# Material provided:
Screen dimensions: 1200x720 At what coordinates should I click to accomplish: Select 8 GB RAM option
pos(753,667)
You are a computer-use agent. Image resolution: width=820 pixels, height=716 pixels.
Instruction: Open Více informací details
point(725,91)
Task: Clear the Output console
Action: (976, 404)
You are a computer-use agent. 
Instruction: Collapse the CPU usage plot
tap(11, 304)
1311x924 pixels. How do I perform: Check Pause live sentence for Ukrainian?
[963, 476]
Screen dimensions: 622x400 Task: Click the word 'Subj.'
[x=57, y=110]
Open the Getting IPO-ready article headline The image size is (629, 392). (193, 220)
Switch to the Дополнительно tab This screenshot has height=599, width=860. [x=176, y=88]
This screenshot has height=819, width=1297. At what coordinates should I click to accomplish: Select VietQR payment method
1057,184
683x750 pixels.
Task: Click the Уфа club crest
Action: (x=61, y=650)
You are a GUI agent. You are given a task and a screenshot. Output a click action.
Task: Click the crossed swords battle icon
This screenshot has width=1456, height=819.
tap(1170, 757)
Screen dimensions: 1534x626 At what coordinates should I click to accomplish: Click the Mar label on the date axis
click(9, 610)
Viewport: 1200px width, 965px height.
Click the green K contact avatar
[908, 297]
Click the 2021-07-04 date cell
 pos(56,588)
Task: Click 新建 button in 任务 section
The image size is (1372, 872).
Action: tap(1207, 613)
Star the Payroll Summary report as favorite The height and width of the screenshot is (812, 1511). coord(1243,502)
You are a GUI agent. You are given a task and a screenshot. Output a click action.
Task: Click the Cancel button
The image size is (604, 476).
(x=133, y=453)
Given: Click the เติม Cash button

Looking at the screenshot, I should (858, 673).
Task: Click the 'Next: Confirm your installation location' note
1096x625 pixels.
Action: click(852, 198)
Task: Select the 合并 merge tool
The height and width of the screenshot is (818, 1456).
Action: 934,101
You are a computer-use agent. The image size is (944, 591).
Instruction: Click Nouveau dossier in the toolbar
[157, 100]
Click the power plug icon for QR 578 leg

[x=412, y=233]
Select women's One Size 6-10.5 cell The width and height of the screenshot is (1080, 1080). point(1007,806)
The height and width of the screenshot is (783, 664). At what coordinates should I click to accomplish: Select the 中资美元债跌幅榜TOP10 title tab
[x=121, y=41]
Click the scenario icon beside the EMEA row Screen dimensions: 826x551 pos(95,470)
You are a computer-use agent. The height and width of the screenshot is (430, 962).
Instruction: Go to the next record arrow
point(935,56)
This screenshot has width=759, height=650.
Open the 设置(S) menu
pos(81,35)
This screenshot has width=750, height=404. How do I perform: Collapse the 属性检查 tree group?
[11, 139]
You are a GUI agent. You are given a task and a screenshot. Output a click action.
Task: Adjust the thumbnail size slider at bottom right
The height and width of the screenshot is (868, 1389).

# Work to be completed:
Quote verbatim the part of the records that opens with the line containing "Task: Click 新建 button in 任务 section" and closes with the line containing "(x=133, y=453)", both lines included.

# Written response:
Task: Click 新建 button in 任务 section
The image size is (1372, 872).
Action: tap(1207, 613)
Star the Payroll Summary report as favorite The height and width of the screenshot is (812, 1511). coord(1243,502)
You are a GUI agent. You are given a task and a screenshot. Output a click action.
Task: Click the Cancel button
The image size is (604, 476).
(x=133, y=453)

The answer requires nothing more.